= FRAGMENTO DE TEXTO =

■ ■ ■ ■ ■

CAPÍTULO 73: EL TAPADO
SÛRAT
AL-MÚÇÇAMMIL
revelada
en Meca, 20 versículos
10.
wa
sbir ‘alà mâ yaqûlûn* wa hŷurhum háŷran ŷamîla*
¡Aguanta ante lo que dicen! ¡Apártate de ellos bellamente!...
11.
wa dzarnî wa l-mukadzdzibîna ûlî n-ná‘mati wa máhhilhum qalîla*
¡Déjame
a Mí con los desmentidores que disfrutan del favor! ¡Dales un poco de tiempo!
12.
ínna ladainâ: ankâlan wa ŷahîman
Poseemos
cadenas y un Fuego infernal,
13.
wa ta‘âman dzâ gússatin wa ‘adzâban alîman
y
alimento que se atraganta y un castigo doloroso,...
14.
yáuma tárŷufu l-árdu wa l-ŷibâlu wa kânati l-ŷibâlu
kazîban mahîla*
el
Día que tiemblen la tierra y las montañas, y las montañas (se conviertan en)
dunas de arena dispersada (por el viento)...
Como ya hemos repetido en varias ocasiones, el Profeta (s.a.s.) se
encontró con una enconada oposición desde el principio. Ese contexto es, sin
duda, el trasfondo que debemos tener en cuenta a la hora de abordar los textos
revelados en Meca. Sus conciudadanos, sorprendidos, se vieron ante un hombre que
les merecía plena confianza, pero que les llegaba con un mensaje trastornador.
Los invitaba a abandonar a sus dioses, a corregir su comportamiento, a dejar atrás
tradiciones aceptadas, y a rendirse sin condiciones a la Verdad que les hacía
ser. Y todo ello acompañado de una amenaza terrible que les urgía a tomar una
decisión tajante: la inminencia de la muerte y la destrucción del mundo que
colocarán al ser humano ante su Verdadero Señor, el cual ha de juzgar sus
actos.
Sin
duda, los árabes podían presentir que todo ello estaba en consonancia con una
espiritualidad ancestral cuyo valor reconocían. En esos tiempos, seguramente,
todos podían comprender las implicaciones de las palabras del Profeta. Sólo a
nosotros, alejados ya de los sentimientos más hondos que anidan en lo esencial
del ser humano y sumidos en idealizaciones, nos puede parecer una exigencia
excesiva, pero la enseñanza de Muhammad (s.a.s.) debía resonar a algo familiar
en los oídos de las gentes del desierto, donde la vida y la muerte tienen una
contundencia tal que permiten vislumbrar la Realidad infinita y soberana en la
que están albergadas.

■ ■ ■ ■ ■

= OBJETIVOS =
#1 Repita con total fidelidad todo lo que va en el comentario de la sura desde "ínna ladainâ: ankâlan" hasta "(se conviertan en)".
#2 Responda brevemente, a partir del comentario de la sura:
(a) ¿En qué ciudad fue revelada la sura?
(b) ¿Cuántos versículos tiene?
(c) ¿Con qué se encontró el Profeta desde el principio?
El listado no desempeña ningún papel en este ejercicio.

= MATERIAL PROPORCIONADO =

■ ■ ■ ■ ■

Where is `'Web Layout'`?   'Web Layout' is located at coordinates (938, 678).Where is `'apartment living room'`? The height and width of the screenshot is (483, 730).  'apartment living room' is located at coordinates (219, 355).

■ ■ ■ ■ ■

= RESPUESTAS FINALES =
#1
ínna ladainâ: ankâlan wa ŷahîman
Poseemos
cadenas y un Fuego infernal,
13.
wa ta‘âman dzâ gússatin wa ‘adzâban alîman
y
alimento que se atraganta y un castigo doloroso,...
14.
yáuma tárŷufu l-árdu wa l-ŷibâlu wa kânati l-ŷibâlu
kazîban mahîla*
el
Día que tiemblen la tierra y las montañas, y las montañas (se conviertan en)

#2
(a) En Meca.
(b) Veinte versículos.
(c) Con una enconada oposición.